“ I believe in freedom, but not too much.” With a long drawl and deep sincerity my father would saunter and slide this statement like butter. His favourite motto was as diverse and adoptable as my fashion style and his moral convictions. With assuredness and a lack of irony he assured me that freedom could have a limit and that others set boundaries.
I laughed at his words but embodied his teachings. I unknowingly blindfolded myself with patriarchal understandings of love and white inadequacy. Running towards boys and drunkenly kissing girls in the name of pleasure. I was a lonely desperate person. Until I asked myself “Do I like myself?” My reflection bawled its no.
I learnt very young, that my body belonged to someone else and as I grew up, I realised the world was a relentless teacher in the same lesson. My life was based on denial and compromise. I had denied my queerness since age 7; I had denied my familial pain and shame since age 10, I had denied and compromised on my sexuality since age 15 and I had had denied and repressed my rape since age 18. I had denied everything that made me “too much” and it made me a sufferable amount of nothing to myself. I decided then that I needed to choose myself.
In 2018, I told my mother I was queer, I moved to a new country, I started my first committed relationship with a woman and I made my first film. By early 2019, I was estranged from every member of my family. I was broke and isolated, heartbroken and an incomplete film, but I was not full of regret. I was hopeful because I could feel my heart for the first time. So everything else just needed to catch up.
In 2020, I planned to sashay through this year with glitter boots, cowrie shell necklaces and self-affirming affirmations and you know what happens next. I was back to being alone, confused and desperate. I needed to swim even when I wanted to drown.
I died with a dream. An endless stream of possibilities and depths became available to me. I took a deep breath and I let go, letting the monsters and mermaids swim through.
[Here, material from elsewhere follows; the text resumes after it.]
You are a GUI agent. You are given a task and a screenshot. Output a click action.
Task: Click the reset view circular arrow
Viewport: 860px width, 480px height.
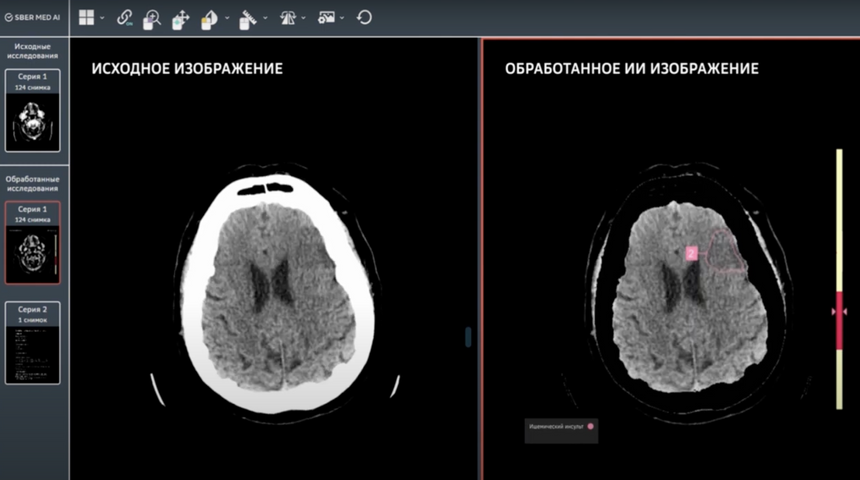(x=364, y=17)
I thought I knew self-love. This was my first mistake and my first lesson after my death. I humbled myself, in my lack of knowledge but began trusting my gut, my heart, and my soul. My boundaries were my own. My body became a home.
I understood these things
- Shape shifters know death.
- Water is memory.
- I am possibility.
- The ocean is my mother.
I am a being of water. I am movement that is unknown, although I am close. I roar in the night and glimmer in the day. I am filled with wonder and I do not care for the human eye, but I value their presence and their life.
I feel most beautiful when I am ravenous tides and gentle waves. When I accept the change. I am all of my names, all of my bodies, all of dreams; I am gulping the air with my heart as my key.
The majestic Eartha Kitt famously said “When you fall in love, what is there to compromise about?” and so I ask myself why should I settle for being “too much” when I can be the most.